As a final step, the implementation was tested regarding the throughput performance. Examining the measurement results, we can see that the throughput is very low compared to unpatched connections. It should also be noted that the PoC fails the security requirements, because the tunnel only applies AES encryption of the payload without any promises regarding authentication or integrity. These are topics for further development iterations, because the code is intended to be an unoptimised proof of concept. Nevertheless, Tencrypt shows that the patches work as intended and that the proposed concept proved to be a possible candidate to be integrated into the OpenShift software stack.

Sources & more

In the appendices of my report you can find a list of components of OpenShift and more details about namespaces, Linux cgroups, SELinux and Secure Computing Mode (seccomp).

  • [Hau18] Michael Hausenblas. Container Networking: From Docker to Kubernetes. O’Reilly Media, Apr. 2018
  • [Sho14] Adam Shostack. Threat modeling designing for security. J. Wiley & Sons, 2014

Existing container security projects and integrations

OKD Secured Routes: When using TLS for traffic coming into an OKD Router, the Router decides how to handle this „secured route“. The „Secured Routes“ feature can then be configured in different variants to handle the corresponding route further continuing in the cluster. It can either be Edge Termination (serving certificates from the Router), Passthrough Termination (TLS is handled by the Service) and Re-encryption Termination (the router provides certificates for the external client, but also encrypts proxied traffic to the Service). If a Route is marked as secure, but no Secured Route is configured, internal traffic is routed unencrypted.

IPsec: The OKD project docs reference IPsec to be used to encrypt traffic between Master and Nodes, and for Node-to-Node communications. IPsec is an IETF standard, published as RFCs 4301 and others.

Aporeto: Aporeto provides a set of security features usable with Kubernetes in different Cloud infrastructures, including OpenShift. It implements End2End container encryption with TLS. They also develop „Aporeto integration with Kubernetes Network Policies“, which integrate into the Kubernetes policy catalogues.

Aqua Security: Container Security for Red Hat OpenShift. Enables container-level firewalls, but no encryption techniques.

Istio Auth: Istio uses Envoy service proxies inside Pods. These Envoys can be used for mTLS-encrypted Pod-to-Pod (Service-to-Service) traffic.
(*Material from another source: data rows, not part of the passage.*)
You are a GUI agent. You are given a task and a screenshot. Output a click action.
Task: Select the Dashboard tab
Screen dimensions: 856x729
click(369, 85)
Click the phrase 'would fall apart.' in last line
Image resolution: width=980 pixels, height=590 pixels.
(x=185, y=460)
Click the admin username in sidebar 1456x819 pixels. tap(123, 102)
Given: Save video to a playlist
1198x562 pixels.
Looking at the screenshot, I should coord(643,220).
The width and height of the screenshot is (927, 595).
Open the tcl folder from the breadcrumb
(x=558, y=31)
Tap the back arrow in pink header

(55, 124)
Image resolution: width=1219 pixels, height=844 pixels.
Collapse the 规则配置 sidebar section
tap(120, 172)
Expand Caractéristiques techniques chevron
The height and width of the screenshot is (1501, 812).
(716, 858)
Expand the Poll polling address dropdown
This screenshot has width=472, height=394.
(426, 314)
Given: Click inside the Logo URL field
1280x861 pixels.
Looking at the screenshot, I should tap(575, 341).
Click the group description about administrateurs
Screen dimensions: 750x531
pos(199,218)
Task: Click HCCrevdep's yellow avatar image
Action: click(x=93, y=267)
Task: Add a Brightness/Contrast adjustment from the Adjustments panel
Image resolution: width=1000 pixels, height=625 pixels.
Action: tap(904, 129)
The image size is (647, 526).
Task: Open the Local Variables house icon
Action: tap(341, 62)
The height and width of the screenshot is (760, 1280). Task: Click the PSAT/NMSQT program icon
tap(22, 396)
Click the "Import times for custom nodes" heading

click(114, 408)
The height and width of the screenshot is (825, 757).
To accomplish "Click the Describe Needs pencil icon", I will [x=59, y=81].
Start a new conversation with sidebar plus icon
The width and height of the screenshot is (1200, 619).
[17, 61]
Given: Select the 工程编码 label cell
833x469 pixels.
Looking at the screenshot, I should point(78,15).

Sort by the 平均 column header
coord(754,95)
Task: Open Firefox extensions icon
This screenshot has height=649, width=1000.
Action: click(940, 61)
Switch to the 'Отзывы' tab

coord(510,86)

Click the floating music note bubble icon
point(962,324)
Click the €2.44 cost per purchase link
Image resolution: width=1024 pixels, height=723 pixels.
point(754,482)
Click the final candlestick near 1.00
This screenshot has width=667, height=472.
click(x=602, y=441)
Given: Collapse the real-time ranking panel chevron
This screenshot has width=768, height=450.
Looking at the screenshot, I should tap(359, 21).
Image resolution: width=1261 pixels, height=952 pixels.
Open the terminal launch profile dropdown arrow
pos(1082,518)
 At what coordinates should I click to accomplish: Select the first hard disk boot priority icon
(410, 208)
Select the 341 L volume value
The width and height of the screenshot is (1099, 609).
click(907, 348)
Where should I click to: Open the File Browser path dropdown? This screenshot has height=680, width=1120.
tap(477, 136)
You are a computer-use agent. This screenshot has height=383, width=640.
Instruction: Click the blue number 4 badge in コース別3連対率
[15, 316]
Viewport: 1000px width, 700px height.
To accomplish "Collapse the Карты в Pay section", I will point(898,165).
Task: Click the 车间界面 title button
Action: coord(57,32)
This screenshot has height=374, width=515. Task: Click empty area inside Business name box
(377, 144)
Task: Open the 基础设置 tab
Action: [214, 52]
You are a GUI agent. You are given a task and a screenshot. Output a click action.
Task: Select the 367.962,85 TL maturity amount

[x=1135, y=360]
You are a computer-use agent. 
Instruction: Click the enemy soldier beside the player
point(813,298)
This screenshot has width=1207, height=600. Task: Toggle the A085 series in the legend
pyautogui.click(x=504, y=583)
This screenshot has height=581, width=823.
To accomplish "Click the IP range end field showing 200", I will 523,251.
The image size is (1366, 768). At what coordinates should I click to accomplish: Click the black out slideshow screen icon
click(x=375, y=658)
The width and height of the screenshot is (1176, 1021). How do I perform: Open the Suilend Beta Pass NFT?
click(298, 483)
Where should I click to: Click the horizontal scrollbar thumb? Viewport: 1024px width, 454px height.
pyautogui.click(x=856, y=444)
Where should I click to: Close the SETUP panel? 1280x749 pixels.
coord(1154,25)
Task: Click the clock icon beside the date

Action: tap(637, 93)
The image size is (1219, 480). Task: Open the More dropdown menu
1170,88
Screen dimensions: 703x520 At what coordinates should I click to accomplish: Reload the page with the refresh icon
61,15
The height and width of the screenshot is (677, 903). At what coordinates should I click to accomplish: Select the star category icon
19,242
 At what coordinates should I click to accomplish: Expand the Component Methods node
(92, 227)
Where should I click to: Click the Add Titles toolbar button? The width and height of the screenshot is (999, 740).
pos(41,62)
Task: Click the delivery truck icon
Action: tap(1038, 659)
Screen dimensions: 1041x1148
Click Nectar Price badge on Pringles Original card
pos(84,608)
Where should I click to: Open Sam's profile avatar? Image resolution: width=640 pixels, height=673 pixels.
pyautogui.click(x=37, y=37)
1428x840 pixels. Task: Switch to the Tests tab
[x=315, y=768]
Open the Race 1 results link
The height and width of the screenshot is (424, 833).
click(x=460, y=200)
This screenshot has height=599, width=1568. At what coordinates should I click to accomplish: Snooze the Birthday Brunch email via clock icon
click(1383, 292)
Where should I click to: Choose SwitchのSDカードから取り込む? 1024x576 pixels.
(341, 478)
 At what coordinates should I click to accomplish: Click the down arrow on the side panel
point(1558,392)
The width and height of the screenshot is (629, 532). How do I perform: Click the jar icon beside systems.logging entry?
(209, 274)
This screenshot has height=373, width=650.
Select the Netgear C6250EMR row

Uses the Secure Production Identity Framework for Everyone (SPIFFE) authentication framework.

It is also worth taking a look into the OpenShift Security roadmap, which keeps track of the implemented and proposed security features by OpenShift version.

During the project run, related technologies in the context of virtualisation, SDN and encryption were looked into. The following list highlights the most interesting ones, which might also be used (or have to be taken into consideration) in further development.

Single Root I/O Virtualization (SR-IOV): With SR-IOV, PCI Express hardware resources provide an additional layer for virtualisation use cases. Hardware with SR-IOV support offer one so called Physical Function (PF, full access to the resource) and a configurable amount of Virtual Functions (VF, only supporting IO operations). This way, virtual machines (VMs) can share a physical device multiple times, while each VM sees the shared resource as an exclusive part of the virtualised system.

MACsec: MACsec provides multiple security enhancements, noticeably encryption and integrity on layer 2. It extends Ethernet frames by adding a new EtherType and a MACsec tag, inserted after the source MAC address. MACsec is standardised as IEEE 802.1AE.

Cisco Application Centric Infrastructure (ACI): ACI is an SDN infrastructure oriented, policy-based framework developed by Cisco. It aims to be used for better management and uses common technologies like VXLAN, Equal-cost Multipath (ECMP) routing and SDN controllers.